COMPLETE THE FOLLOWING:
- A) From the Input Tax Credit text, return word for word the passage starting with "What qualifies" and going on through "portion of vehicle)".
- B) In the Input Tax Credit text, how long after the tax period can ITCs generally be claimed?

PASSAGE GIVEN:
What is Input Tax Credit?

A GST/HST credit that allows registered businesses to recover the sales tax paid on purchases used to produce taxable supplies.

An Input Tax Credit (ITC) is a GST/HST recovery mechanism. Registered businesses can claim back the GST/HST they paid on purchases used to make taxable supplies, eliminating tax cascading.

How ITCs work

GST/HST collected on sales        $X
- GST/HST paid on business inputs ($Y) ← ITCs
= Net remittance to CRA           $X - Y

If ITCs exceed collected tax, you get a refund.

What qualifies

ITCs can be claimed on GST/HST paid for any expense that is:

  • Reasonable in amount
  • Incurred for commercial activities
  • Not specifically excluded (e.g., club memberships, personal use portion of vehicle)

Commonly under-claimed

  • Home office expenses (utilities, internet, phone — proportional to business use)
  • Vehicle expenses (proportional to business kilometres)
  • SaaS subscriptions billed without obvious GST/HST line items (check the invoice)
  • Conference and training fees
  • Professional dues

Filing deadline

ITCs can generally be claimed up to 4 years after the tax period in which the related expense was incurred. Most businesses miss the window on smaller forgotten expenses; a periodic ITC review often recovers $2K–$8K.

DATA BLOCK:
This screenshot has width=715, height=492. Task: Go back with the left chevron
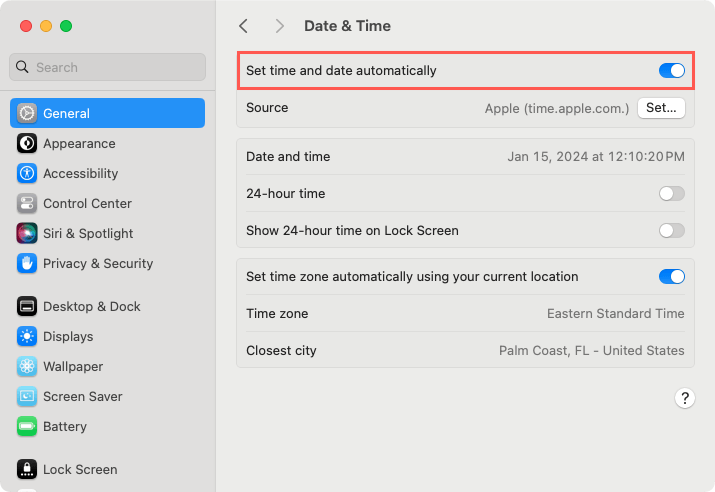pyautogui.click(x=244, y=26)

SOLUTIONS IN ORDER:
- A)
What qualifies

ITCs can be claimed on GST/HST paid for any expense that is:

  • Reasonable in amount
  • Incurred for commercial activities
  • Not specifically excluded (e.g., club memberships, personal use portion of vehicle)

- B) Up to 4 years after the tax period in which the related expense was incurred.